Tuesday, December 8, 2009

"This game is well known."

This weekend at an antique mall, I bought a book from 1923 called Four Hundred Games for School, Home, and Playground (Ethel F. Acker, F.A. Owen Publishing Company, Dansville, N.Y.).

I bought it because 1) it was $3.00 and 2) I opened it to page 159 to find a language game called "Composition Relay" that began like this:

"This game is well known. Besides furnishing an exercise in grammatical construction, capitals, and punctuation, it is a good drill in spelling and penmanship."

Hmm, I thought, to whom would this game be well known? What would teaching be like if this game was still well known? Here it is:

"Each row of players forms a team. The last player in each row at a given signal runs forward, writes the first word of a sentence on the blackboard, runs to his seat, and hands the chalk to the next player, who writes the next word. The last player writes a word to complete the sentence and adds the necessary punctuation. The points are usually scored as follows: Speed 25 points, grammatical construction 25, spelling 25, and writing 25. If played during the grammar drill period the score should be: Speed 50, analysis 50. No badly written sentences should be considered."
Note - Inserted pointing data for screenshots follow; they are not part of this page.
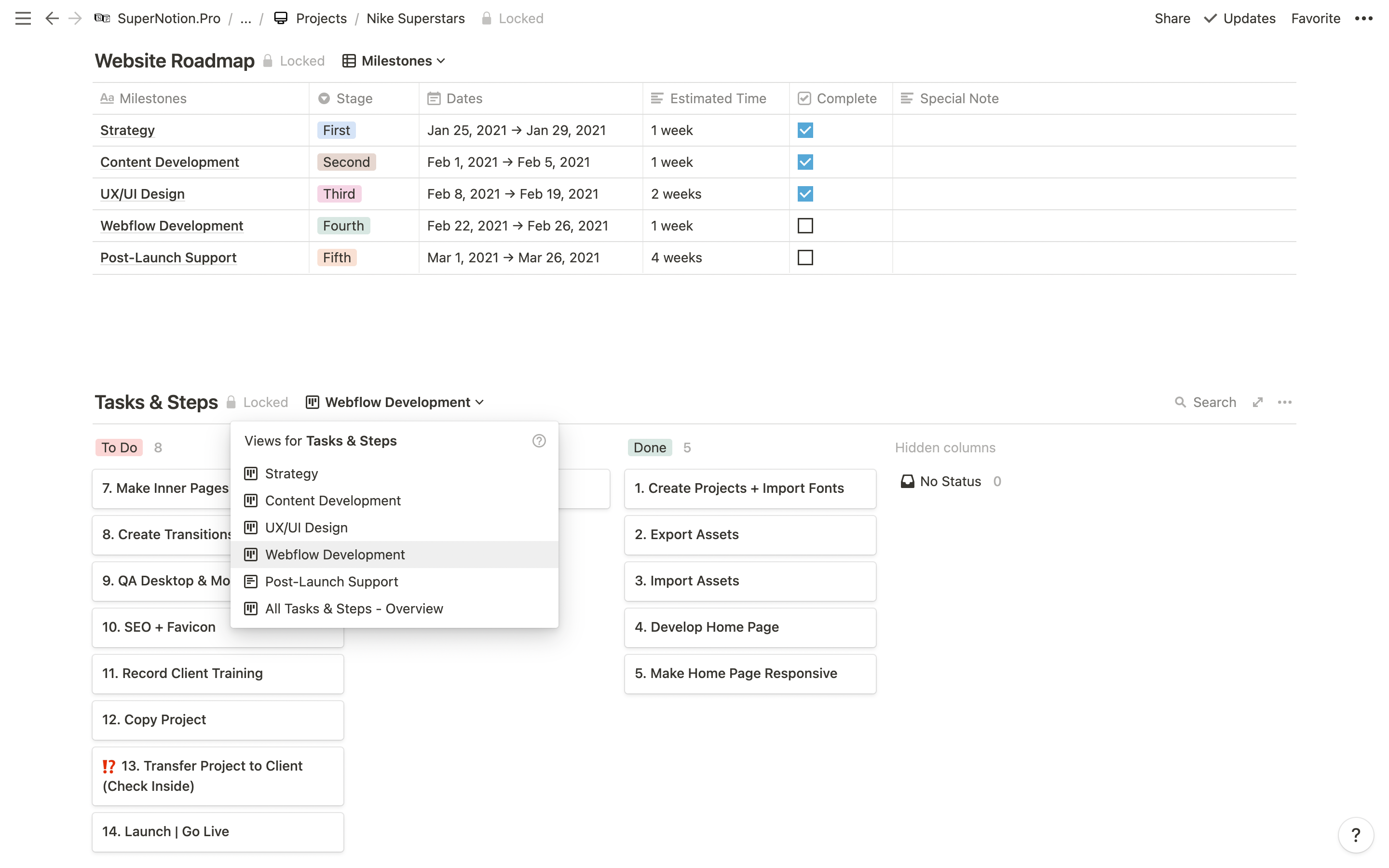Expand the breadcrumb ellipsis path

pyautogui.click(x=245, y=18)
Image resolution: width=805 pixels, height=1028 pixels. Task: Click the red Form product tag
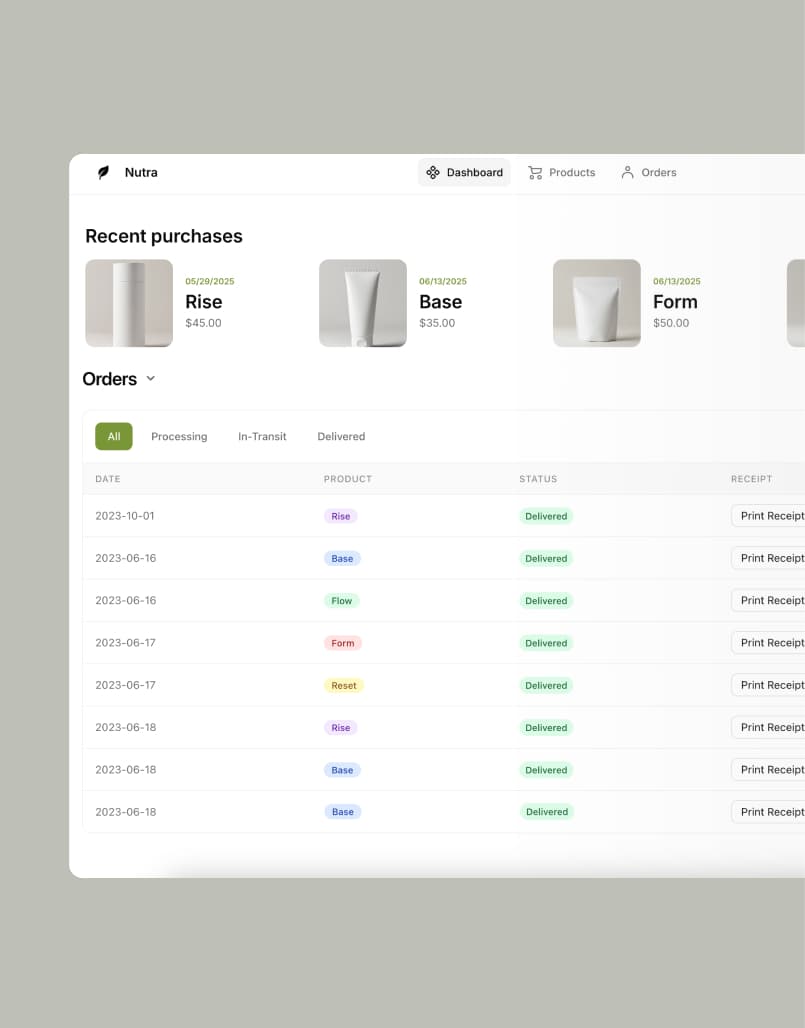343,643
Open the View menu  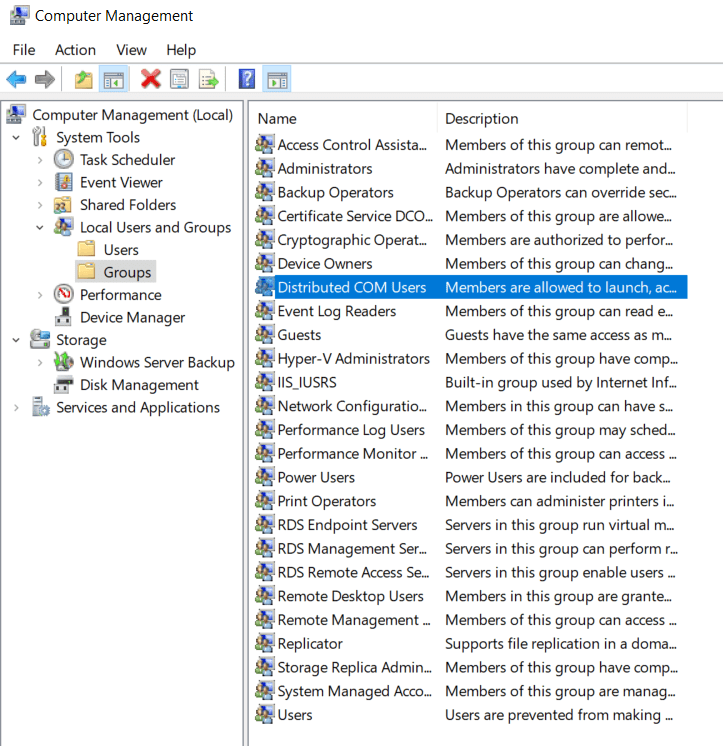(131, 50)
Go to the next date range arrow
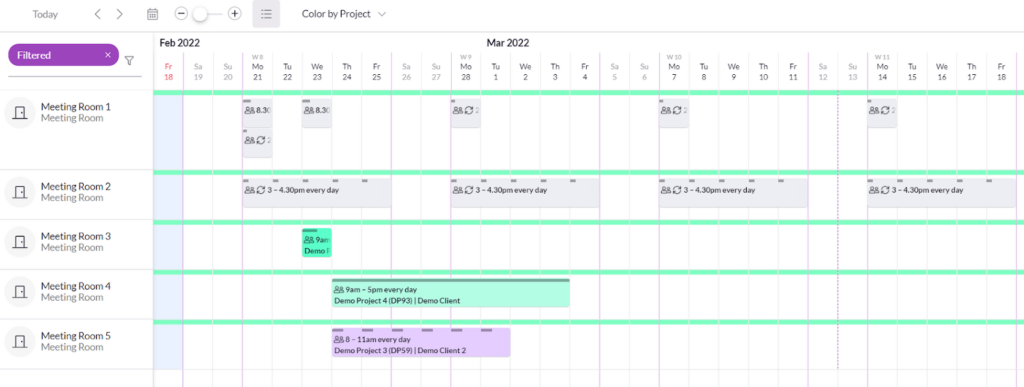Viewport: 1024px width, 387px height. (x=119, y=14)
So I love almost everything about this paragraph:
  • the second sentence's parallel structure, which mitigates the overload of prepositional phrases
  • the way points are "usually" awarded (imagine having to write legibly in chalk when you're rushing, your teammates are hurrying you)
  • the assumption that a "grammar drill period" is usual, well known, common
  • the last sentence! It's passive verb is so great
  • the fact that students are *moving* in the classroom while they're learning language skills (can you say "kinetic learners"? Howard Gardner's theory of multiple intelligences didn't appear until 60 years later!)
How I wish we could reintroduce these physical movements in our classrooms -- at all levels. I like my students to move . . . rearranging them to create sentences ("you're an independent clause, you're a dependent clause, you're a comma -- rearrange yourselves!")

But moving requires space. With federal constraints on education professionals, we end up dropping out these kinds of activities . . . phy ed classes get cut! That's simply unjust, not to mention unwise. Students find a way to move -- often inappropriately.

It should be "well known" that physical activity is essential for learning. Ethel F. Acker says it this way:

"Probably no other single theory in the field of education has made greater progress in the minds of educators and laymen in the past few years than that of the importance of organized play" (11 emphasis added).